I turned unto my side and immediately, I felt the soft satin sheets against the skin of my cheek. It felt so soft and oh so good. My eyes fluttered open and for a few seconds, I didn't know where I was. I stared blankly at the golden champagne pillow in front of me then suddenly it dawned on me and I sat up straight.
Surely it was all a dream, I must have been dreaming. I looked around me frantically and pinched myself hard on my forearm and I yelped in pain. I looked down at my sore arm and surely enough I drew blood. Does that happen in dreams? I wondered.
I felt a tingling sensation in both my breasts and I instinctively felt them. Whoaaa! I had boobs, full throbbing boobs. I was distracted from my scattered thoughts by a sound. It sounded oddly familiar and even equally pleasing was another sound. It was so soothing. I turned towards the sounds and I saw the two of them. It all came back to me
This time last year.........
I stood in front of the mirror and felt miserable. It was not an unfamiliar feeling. The mirror and I are not friends and yet I stood there and stared at my reflection, hating every color, angle, bulge, and hue. I sighed.
I was such a lost hope. I mean, what could I do with myself? I wouldn't say I was depressed, but I'm just tired of the same old song.
Maybe that was a type of depression?
My name is Raychel, don't ask me why it's spelled like that, that's how my mother or dad spelled it.
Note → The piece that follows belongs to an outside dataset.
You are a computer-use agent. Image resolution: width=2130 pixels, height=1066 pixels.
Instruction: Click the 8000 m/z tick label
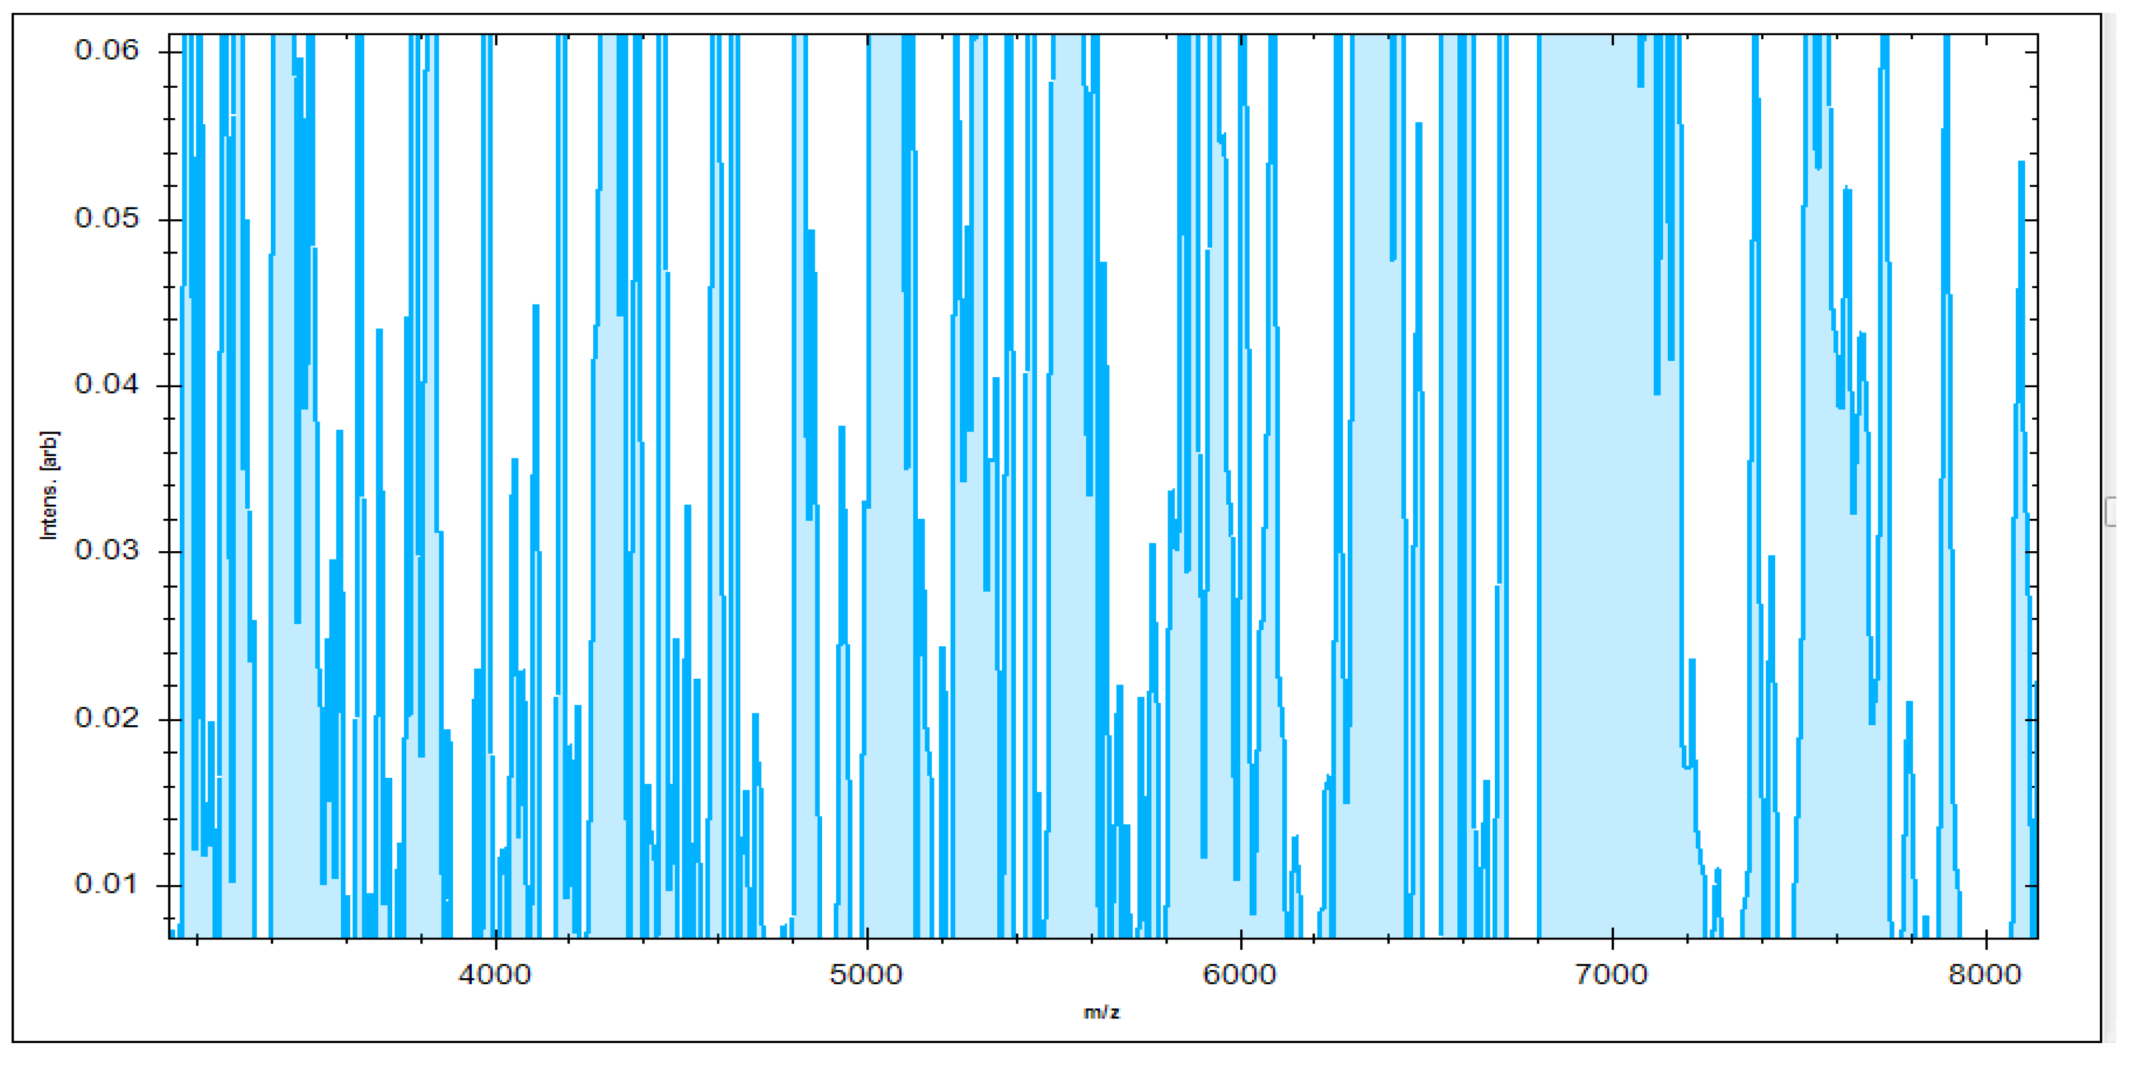click(x=1984, y=974)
Ray for short. Ray Monaghan; Sound's like a guy's name when you say it like that.
Well, nothing could be more apt because I certainly do not feel like a woman, today or any day for that matter. Not since I was 13!
There was nothing really special or relevant about that number, just the age I thought you were expected to blossom. Take on a feminine shape and attract the opposite sex. It was also the age I started to keep a diary, now that I think about it. Eh, again, nothing special.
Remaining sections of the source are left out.